But top layer Si Ge layer has kept a certain amount of tensile strain in the GeOI wafer that restores.This is because when crooked thermal anneal process, has set suitable annealing temperature and time, guarantees that the mechanical external force that is applied can surpass the yield strength of SiN but less than the yield strength of Si substrate, make SiN generation plastic deformation, and the Si substrate is elastic deformation all the time.The SiN enterree of plastic deformation is resilience fully when the resilience of GeOI wafer is restored, and still keeps a certain amount of tensile strain.And top layer Si Ge receives the effect that pulls and supports of plastic deformation SiN enterree, and resilience fully finally forms single shaft tensile strain GeOI.
In like manner; As if being placed on, GeOI wafer top layer Si Ge aspect carries out mechanical bend and thermal annealing on the circular arc table top downwards; Because top layer Si Ge layer is in the bottom of GeOI wafer neutral surface; Its lattice will be compressed when bending is annealed, and lattice constant diminishes, and finally can obtain single shaft compressive strain GeOI wafer.
With respect to existing uniaxial strain GeOI technology, the present invention has the following advantages:
1) manufacture craft is simple: with existing similar compared with techniques, do not have thermal oxidation, ion injection, high temperature to peel off extra technology, two processing steps of mechanical bend and thermal annealing are only arranged.。

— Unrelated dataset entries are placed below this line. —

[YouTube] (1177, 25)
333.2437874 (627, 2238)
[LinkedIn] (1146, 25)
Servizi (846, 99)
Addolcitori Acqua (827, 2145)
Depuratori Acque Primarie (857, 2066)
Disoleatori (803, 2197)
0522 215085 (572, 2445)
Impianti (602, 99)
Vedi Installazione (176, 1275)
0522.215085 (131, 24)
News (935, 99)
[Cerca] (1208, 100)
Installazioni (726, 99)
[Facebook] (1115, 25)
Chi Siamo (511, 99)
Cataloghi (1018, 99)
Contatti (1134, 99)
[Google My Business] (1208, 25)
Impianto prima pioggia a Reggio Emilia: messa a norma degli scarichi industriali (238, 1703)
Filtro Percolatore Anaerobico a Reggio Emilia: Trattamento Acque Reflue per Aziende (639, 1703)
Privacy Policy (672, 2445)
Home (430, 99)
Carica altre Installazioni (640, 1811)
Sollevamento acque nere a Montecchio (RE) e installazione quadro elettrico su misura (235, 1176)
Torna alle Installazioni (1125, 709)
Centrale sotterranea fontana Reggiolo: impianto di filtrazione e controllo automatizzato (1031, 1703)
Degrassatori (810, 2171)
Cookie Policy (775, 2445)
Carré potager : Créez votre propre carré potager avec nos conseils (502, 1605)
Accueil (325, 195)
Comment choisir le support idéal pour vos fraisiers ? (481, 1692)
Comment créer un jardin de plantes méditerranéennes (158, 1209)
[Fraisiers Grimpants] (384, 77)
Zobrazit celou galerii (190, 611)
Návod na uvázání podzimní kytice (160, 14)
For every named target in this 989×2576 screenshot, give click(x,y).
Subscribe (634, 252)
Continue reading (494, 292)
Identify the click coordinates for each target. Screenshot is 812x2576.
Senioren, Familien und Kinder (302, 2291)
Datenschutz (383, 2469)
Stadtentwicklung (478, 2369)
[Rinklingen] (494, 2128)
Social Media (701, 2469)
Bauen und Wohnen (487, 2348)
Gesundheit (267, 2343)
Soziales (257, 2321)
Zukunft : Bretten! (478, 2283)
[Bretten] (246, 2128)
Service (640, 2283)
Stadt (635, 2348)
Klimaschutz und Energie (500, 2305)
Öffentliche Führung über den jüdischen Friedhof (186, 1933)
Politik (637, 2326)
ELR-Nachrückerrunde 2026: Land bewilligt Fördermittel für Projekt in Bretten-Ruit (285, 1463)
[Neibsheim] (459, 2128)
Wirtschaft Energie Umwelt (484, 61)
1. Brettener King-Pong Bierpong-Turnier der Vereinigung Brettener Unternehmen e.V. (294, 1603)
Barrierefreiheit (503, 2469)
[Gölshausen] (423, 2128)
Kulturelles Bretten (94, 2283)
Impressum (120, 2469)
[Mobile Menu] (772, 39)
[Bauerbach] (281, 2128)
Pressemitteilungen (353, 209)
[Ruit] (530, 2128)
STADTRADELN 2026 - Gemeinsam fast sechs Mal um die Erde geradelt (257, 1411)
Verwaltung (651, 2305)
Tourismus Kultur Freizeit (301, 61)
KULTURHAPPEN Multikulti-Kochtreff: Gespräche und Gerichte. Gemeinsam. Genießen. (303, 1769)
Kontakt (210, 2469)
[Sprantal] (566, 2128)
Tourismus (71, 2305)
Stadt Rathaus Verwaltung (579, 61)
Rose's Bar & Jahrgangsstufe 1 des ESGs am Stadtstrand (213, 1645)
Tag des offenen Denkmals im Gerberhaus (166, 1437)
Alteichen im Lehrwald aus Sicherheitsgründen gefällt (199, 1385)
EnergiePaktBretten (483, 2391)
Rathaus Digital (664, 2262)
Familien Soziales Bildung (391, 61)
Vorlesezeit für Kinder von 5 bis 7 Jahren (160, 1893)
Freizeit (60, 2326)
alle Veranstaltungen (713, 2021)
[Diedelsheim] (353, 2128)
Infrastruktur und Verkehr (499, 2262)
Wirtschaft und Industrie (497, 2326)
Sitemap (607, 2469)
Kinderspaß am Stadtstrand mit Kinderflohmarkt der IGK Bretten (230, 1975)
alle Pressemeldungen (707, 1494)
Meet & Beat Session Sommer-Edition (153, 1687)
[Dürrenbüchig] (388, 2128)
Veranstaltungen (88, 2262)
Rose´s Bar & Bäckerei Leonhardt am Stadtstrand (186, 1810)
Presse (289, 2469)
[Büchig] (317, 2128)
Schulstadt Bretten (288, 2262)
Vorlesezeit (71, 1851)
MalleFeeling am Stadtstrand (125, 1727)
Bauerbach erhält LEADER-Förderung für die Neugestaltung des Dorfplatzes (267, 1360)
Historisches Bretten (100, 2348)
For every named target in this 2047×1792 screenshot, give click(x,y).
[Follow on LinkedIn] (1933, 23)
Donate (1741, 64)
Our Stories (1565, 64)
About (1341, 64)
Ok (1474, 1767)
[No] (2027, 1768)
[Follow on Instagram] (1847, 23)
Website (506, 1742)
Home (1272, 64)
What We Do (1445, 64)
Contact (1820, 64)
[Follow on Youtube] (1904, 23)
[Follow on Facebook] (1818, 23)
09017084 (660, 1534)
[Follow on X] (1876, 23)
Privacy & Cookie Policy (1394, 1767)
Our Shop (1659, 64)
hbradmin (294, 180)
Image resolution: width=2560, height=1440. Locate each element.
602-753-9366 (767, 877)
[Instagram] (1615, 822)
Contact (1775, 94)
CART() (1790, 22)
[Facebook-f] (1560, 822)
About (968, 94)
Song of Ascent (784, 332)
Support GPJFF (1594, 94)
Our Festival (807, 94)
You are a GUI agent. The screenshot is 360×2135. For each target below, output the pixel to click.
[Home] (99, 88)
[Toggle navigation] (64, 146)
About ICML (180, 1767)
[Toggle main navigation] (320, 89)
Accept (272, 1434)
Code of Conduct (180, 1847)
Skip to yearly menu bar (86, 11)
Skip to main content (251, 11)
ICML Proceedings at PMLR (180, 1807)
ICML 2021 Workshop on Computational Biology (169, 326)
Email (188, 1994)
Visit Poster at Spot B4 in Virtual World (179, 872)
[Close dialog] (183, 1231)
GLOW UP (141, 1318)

2) equipment is few and can make by oneself: only need crooked platform and two equipment of annealing furnace can realize the present invention, and crooked platform can be made by oneself.
3) annealing region is big: 200 ℃ to 300 ℃ annealing regions of existing relatively uniaxial strain SOI technology, annealing temperature of the present invention from minimum 250 ℃ to the highest 900 ℃, can select arbitrarily.
4) strain effects is good: with existing similar compared with techniques, under the same flexibility, dependent variable of the present invention is high, thereby can obtain higher carrier mobility.
5) hot property is good: compare with the biaxial strain GeOI wafer based on the empty substrate of SiGe that traditional C VD (chemical vapor deposition) extension is made; The uniaxial strain GeOI wafer that the present invention makes does not have thick SiGe resilient coating; Can reduce the hot expense of device and circuit greatly, its SiN enterree makes its device and circuit have good performance of heat dissipation again.
6) cost of manufacture is low: because manufacture craft is simple, equipment investment is few, thereby cost of manufacture is low.
Description of drawings
Fig. 1 is existing single shaft tensile strain GeOI principle and processing step;
Fig. 2 is existing single shaft compressive strain GeOI principle and processing step;
Fig. 3 is single shaft tensile strain GeOI wafer manufacturing principle of the present invention and processing step;
Fig. 4 is single shaft compressive strain GeOI wafer manufacturing principle of the present invention and processing step;
The 1-Si substrate, 2-SiN enterree, 3-top layer Ge layer.
Embodiment
Below in conjunction with specific embodiment, the present invention is elaborated.
The preparation of embodiment 1:3 inch uniaxial strain GeOI wafer
1, the GeOI wafer is selected: 3 inches (100) or (110) wafer ((100) or (110) refer to certain crystal face of GeOI wafer plane of crystal), the thick 0.4mm of Si substrate, the thick 500nm of SiN enterree, the thick 500nm of top layer Si.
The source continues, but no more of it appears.